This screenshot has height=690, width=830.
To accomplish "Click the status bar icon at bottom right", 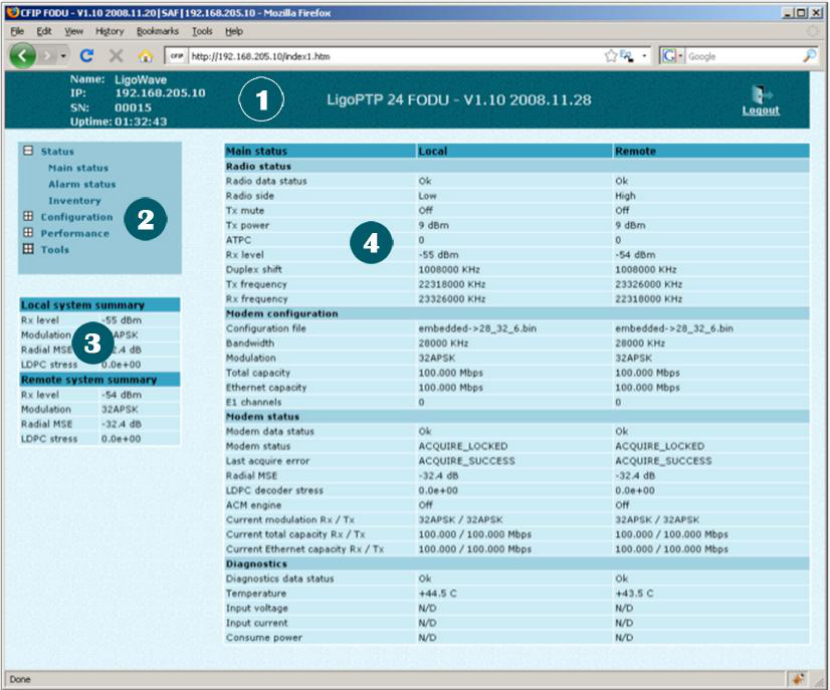I will (x=799, y=679).
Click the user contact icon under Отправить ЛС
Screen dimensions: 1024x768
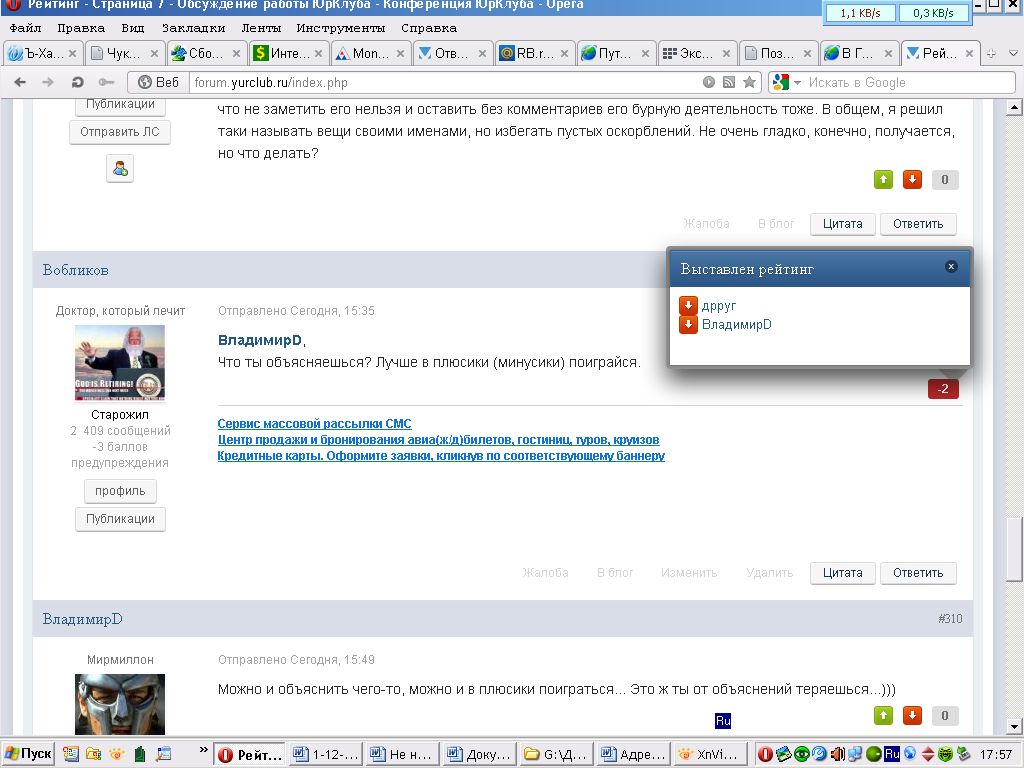point(120,169)
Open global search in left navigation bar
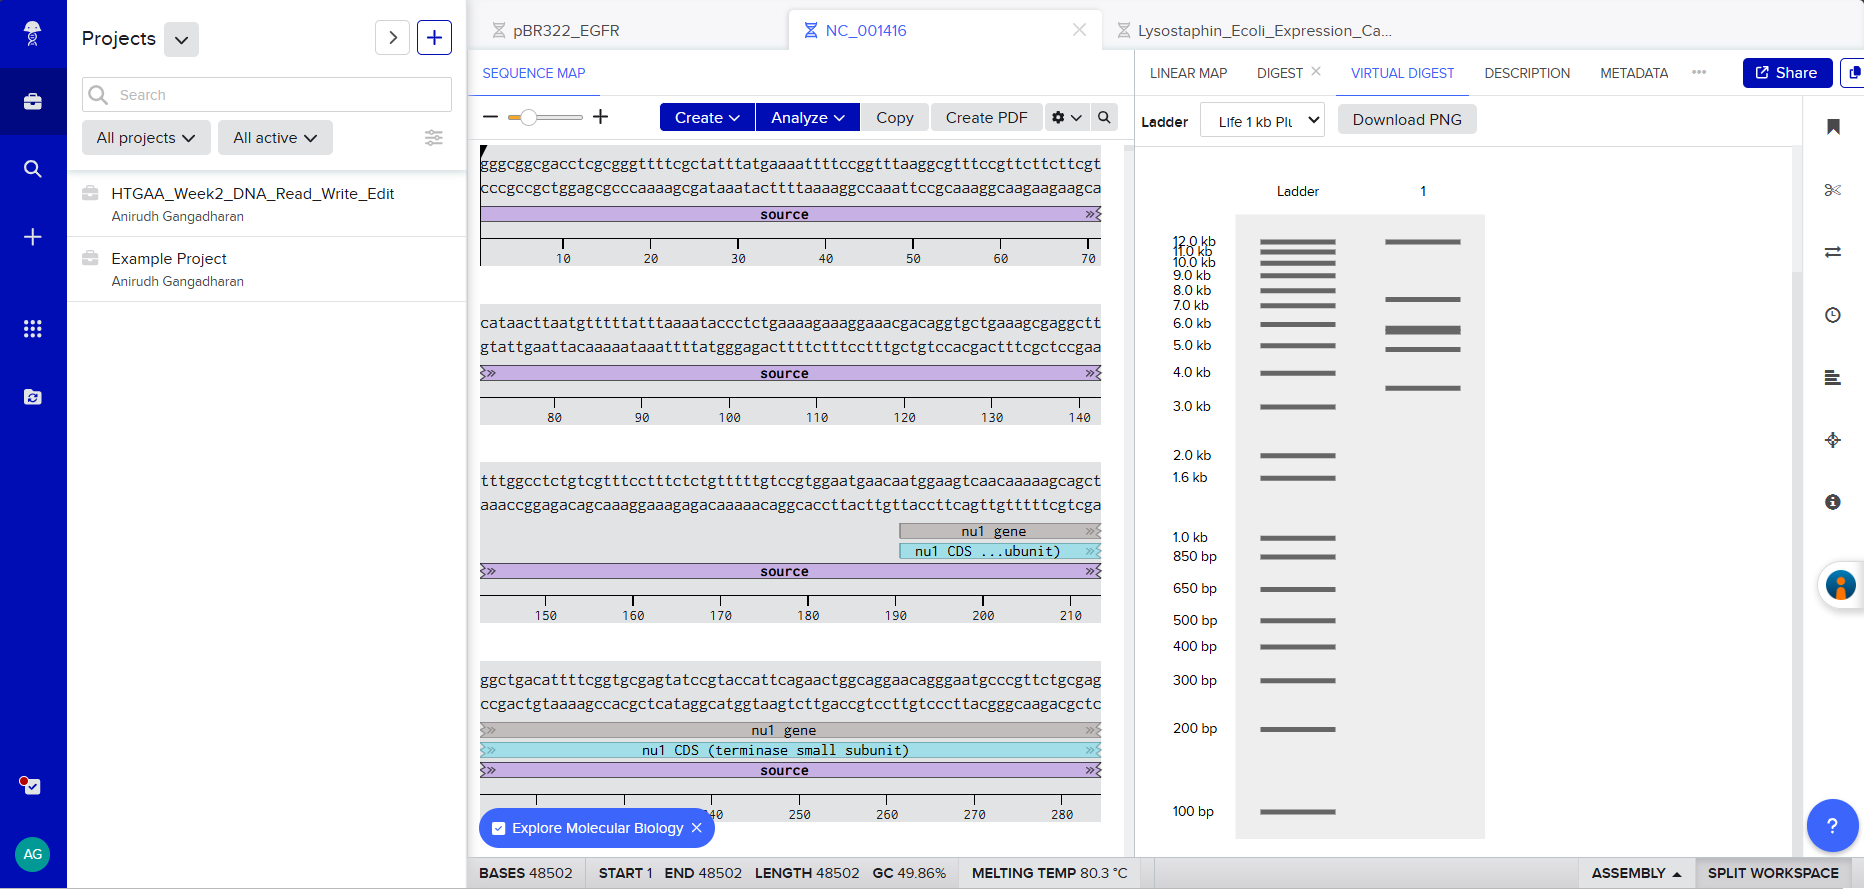Viewport: 1864px width, 889px height. (x=33, y=169)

##########

- **Task prompt**
Output, exactly and with no pictures, every line from the one that contains "Click the user" through the final line of the entries.

- **Response below**
Click the user contact icon under Отправить ЛС
Screen dimensions: 1024x768
point(120,169)
Open global search in left navigation bar
Viewport: 1864px width, 889px height. (x=33, y=169)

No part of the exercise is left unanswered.